Task requirements
Retype the entries below, starting at the beginning of the entries and ending at the line that contains "at that location.". Leave out the pictures.

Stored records
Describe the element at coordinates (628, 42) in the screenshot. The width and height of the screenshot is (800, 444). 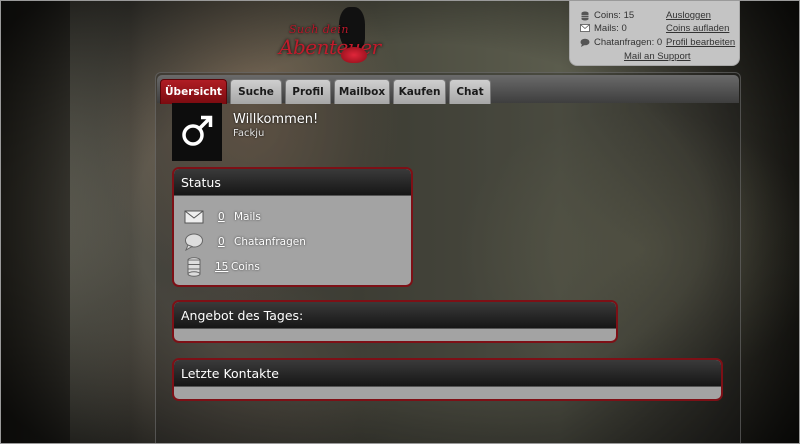
I see `chatanfragen-status: Chatanfragen: 0` at that location.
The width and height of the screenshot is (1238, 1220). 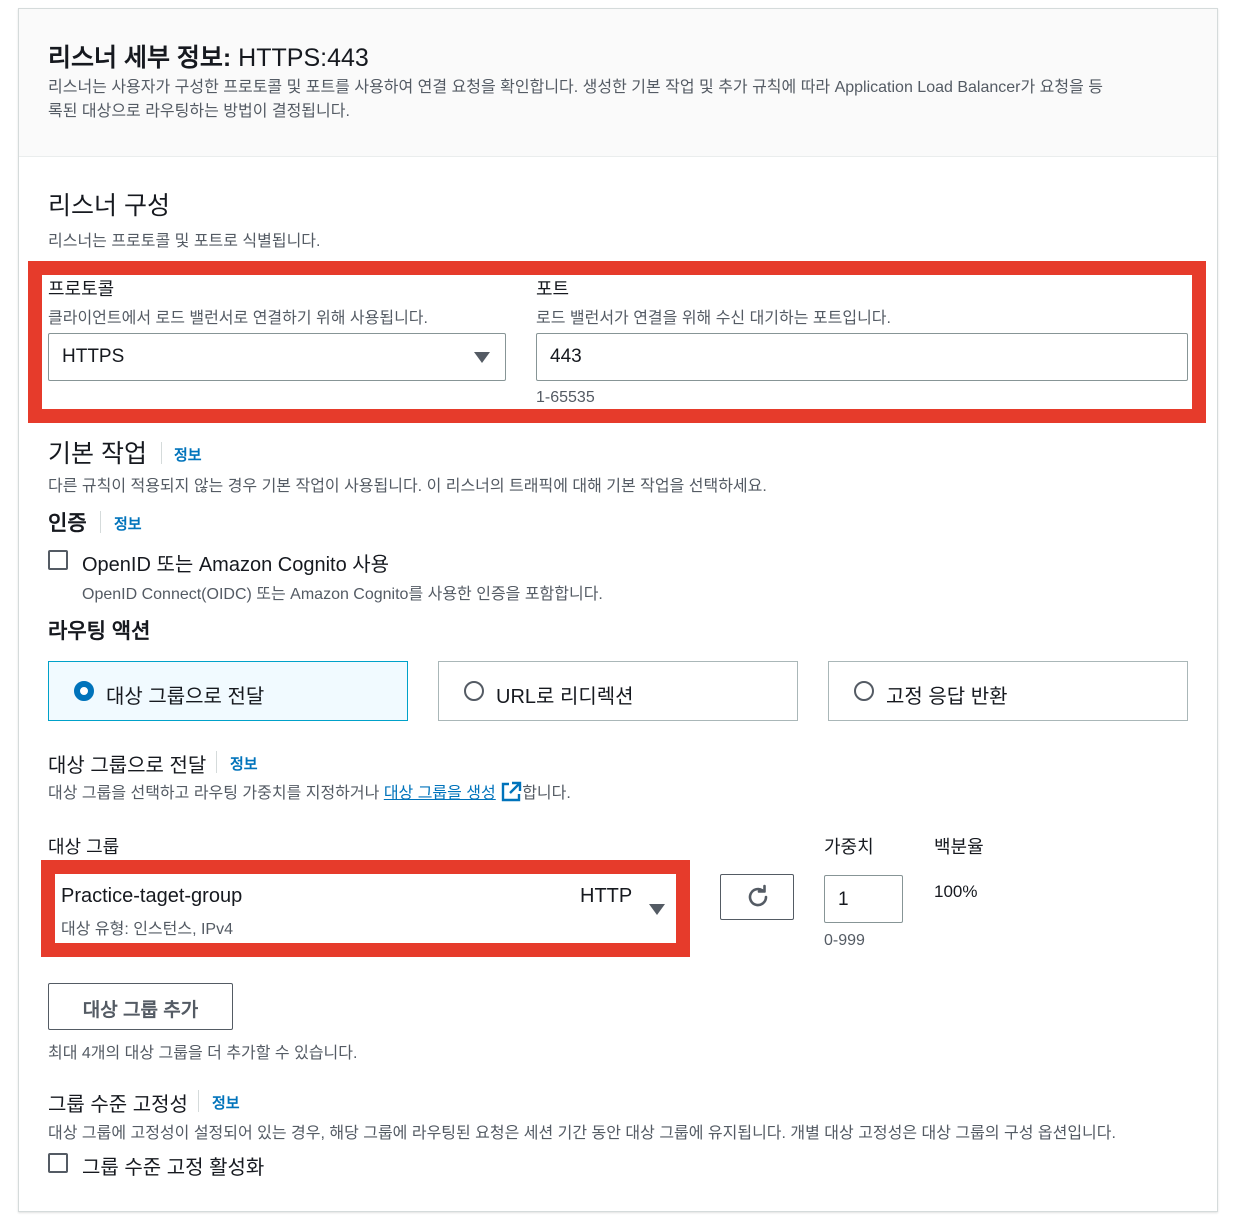 What do you see at coordinates (109, 206) in the screenshot?
I see `listener-config-title: 리스너 구성` at bounding box center [109, 206].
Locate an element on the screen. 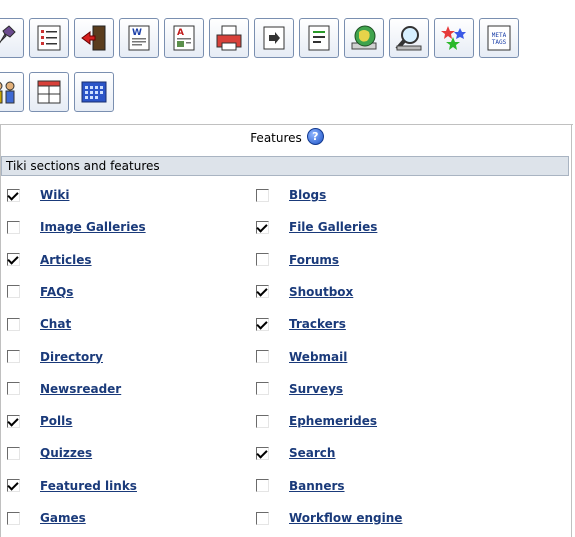 This screenshot has height=537, width=575. feature-row: Polls is located at coordinates (40, 421).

Answer space
Describe the element at coordinates (628, 42) in the screenshot. The width and height of the screenshot is (800, 444). 
I see `chatanfragen-status: Chatanfragen: 0` at that location.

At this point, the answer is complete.